Target-size compression, copyright on every export, and metadata you can verify
Compress images to a target file size. Pick “Max File Size” in the resize settings, type a size (say 100 KB or 2 MB), and Picmal scales each image down just enough to fit. It works in Convert, Compress, watched folders, and the command line — picmal-cli convert -i photo.jpg -f jpg --resize 100kB.
Image compression is better across the board. JPEGs use optimised Huffman coding and a higher-precision transform, with full colour detail kept at the top quality settings. AVIF and JPEG XL come out tighter, GIF frame optimisation is smarter, and WebP now keeps the smaller of two encodings for still images.

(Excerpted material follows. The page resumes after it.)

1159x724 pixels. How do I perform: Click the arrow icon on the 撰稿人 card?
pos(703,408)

Picmal never hands you a file bigger than the original when compressing. If a compression pass wouldn’t save space, your original is kept untouched — now everywhere, including when you compress straight after converting.

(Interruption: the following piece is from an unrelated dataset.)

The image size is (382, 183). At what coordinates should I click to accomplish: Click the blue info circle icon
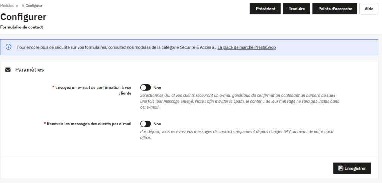(x=9, y=47)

Add your own copyright and ownership to every image. Fill in the new Copyright & ownership fields in Settings → General — copyright notice, artist, credit, and contact — and Picmal stamps them into each exported photo across EXIF, IPTC, and XMP. You only enter them once: they’re saved as your default and reused on every export, with a switch to turn them on or off without clearing the fields. It even works when you’re stripping metadata — your camera and location data come off, but your copyright stays on. There are matching --copyright, --artist, --credit, and --contact flags for picmal-cli convert and compress too.

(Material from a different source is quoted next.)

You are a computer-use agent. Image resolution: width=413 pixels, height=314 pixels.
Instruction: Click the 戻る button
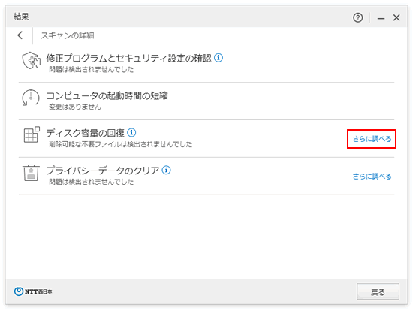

Check what metadata actually made it into a file. The ⓘ button next to a finished file now has an Original / Result switch and opens on Result, so you can confirm at a glance that your copyright landed and your camera and location data came off. It shows up even when the original had no metadata, so copyright you added is always verifiable. The metadata setting also spells out its trade-off as you pick it, so stripping never surprises you.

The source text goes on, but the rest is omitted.